Nvidia stole the show — again — but the real money may be hiding in the wings.

Investors have a reflexive relationship with Nvidia. The name has become shorthand for AI investing. That makes allocation decisions simpler — until expectations outrun reality and a concentrated bet goes south.

If you want to guess where capital flows next, don’t stop at raw GPU demand. There are three quieter, structural shifts that are already changing the picture.

  1. Compute is fragmenting — one-size-fits-all accelerators are fading
    Hyperscalers are buying more custom silicon and alternative accelerators: cloud-owned ASICs, TPUs, and other purpose-built designs. This doesn’t spell the end for Nvidia, but it does nibble at total addressable market. What matters for stock selection is the plumbing that connects heterogeneous compute. Look for companies working on networking, interconnects, firmware — the glue between GPUs, CPUs, and bespoke chips in the data center. Those firms are easy to overlook, but they matter.

  2. The slow-moving heroes: servers, storage, power and cooling
    When everyone stares at chips, the boring stuff keeps the lights on. High-density servers, NVMe fabrics, and advanced cooling are the unsung beneficiaries of AI capex. These suppliers often trade at more reasonable multiples and will show revenue tied directly to rollout cycles. In practice the story is messier than simple hardware vs software — but exposure here smooths the ride.

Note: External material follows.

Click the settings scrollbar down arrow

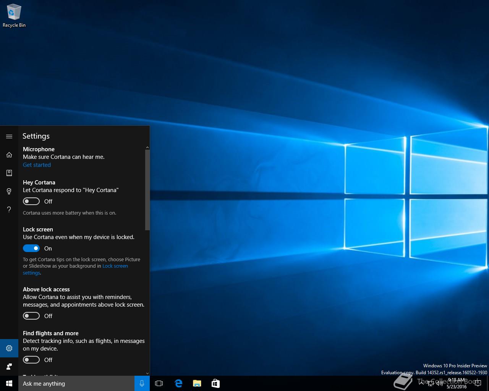click(x=147, y=373)
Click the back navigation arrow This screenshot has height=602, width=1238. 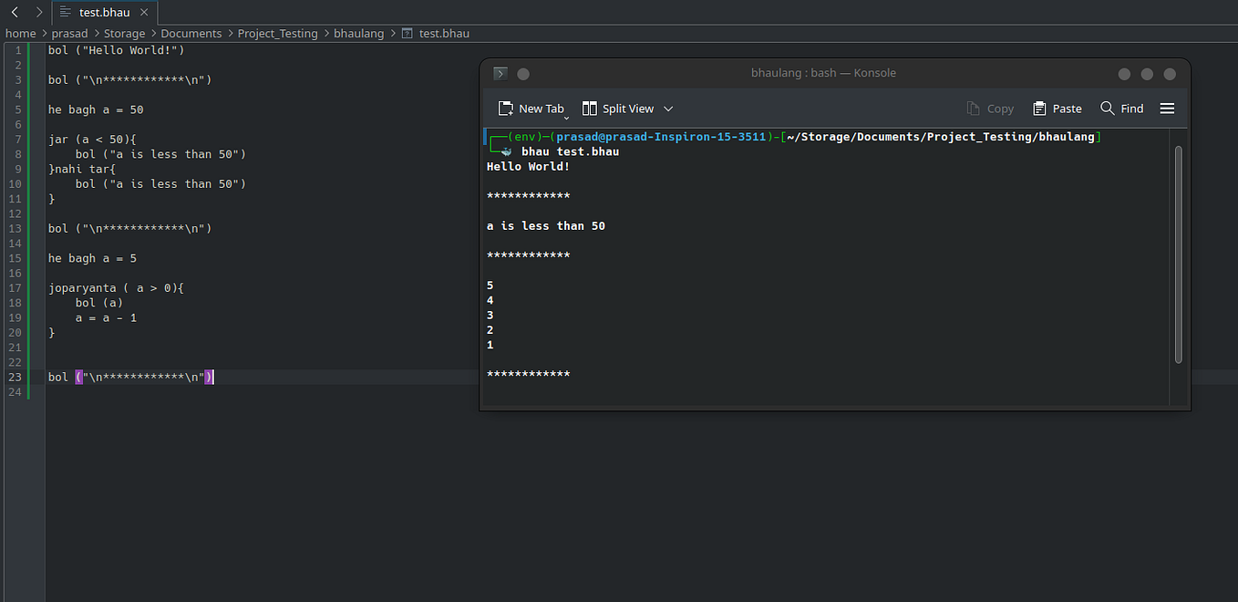point(14,12)
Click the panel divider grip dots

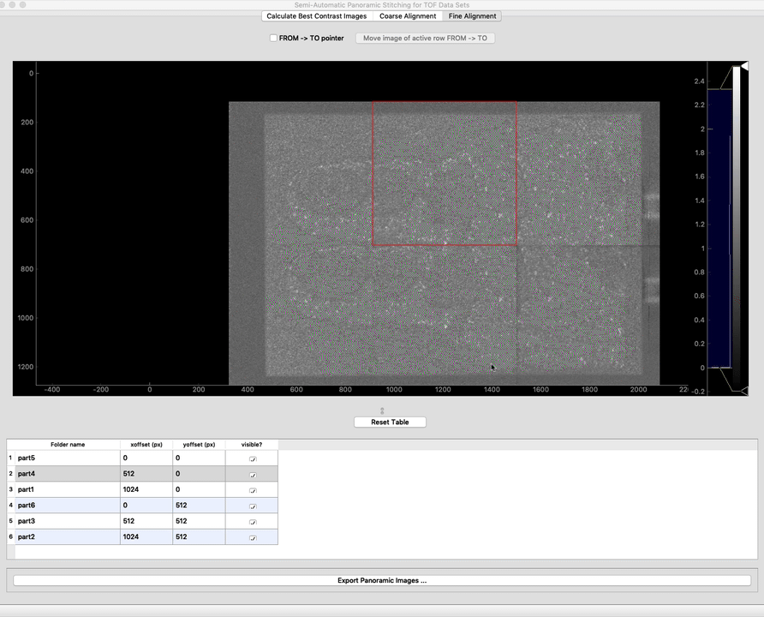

  3. Software and inference monetization
    Training grabs headlines; putting models to work pays the bills. SaaS layers that package models, manage data pipelines, or speed up inference are where recurring revenue and expanding margins live. If inference becomes the bulk of AI spending, software and orchestration plays will likely out-earn pure hardware bets. What’s interesting is how business models shift: usage-based inference billing, for example, creates more predictable lifetime value than one-off chip sales.

A quick historical anchor: the microprocessor wars in the 1990s showed how winners can change as architectures and business models evolve. GPUs won the first deep-learning round. The next decade could look more like the 2000s for servers — more participants, tighter margins, and eventual consolidation.

Ticker notes (not investment advice, just orientation)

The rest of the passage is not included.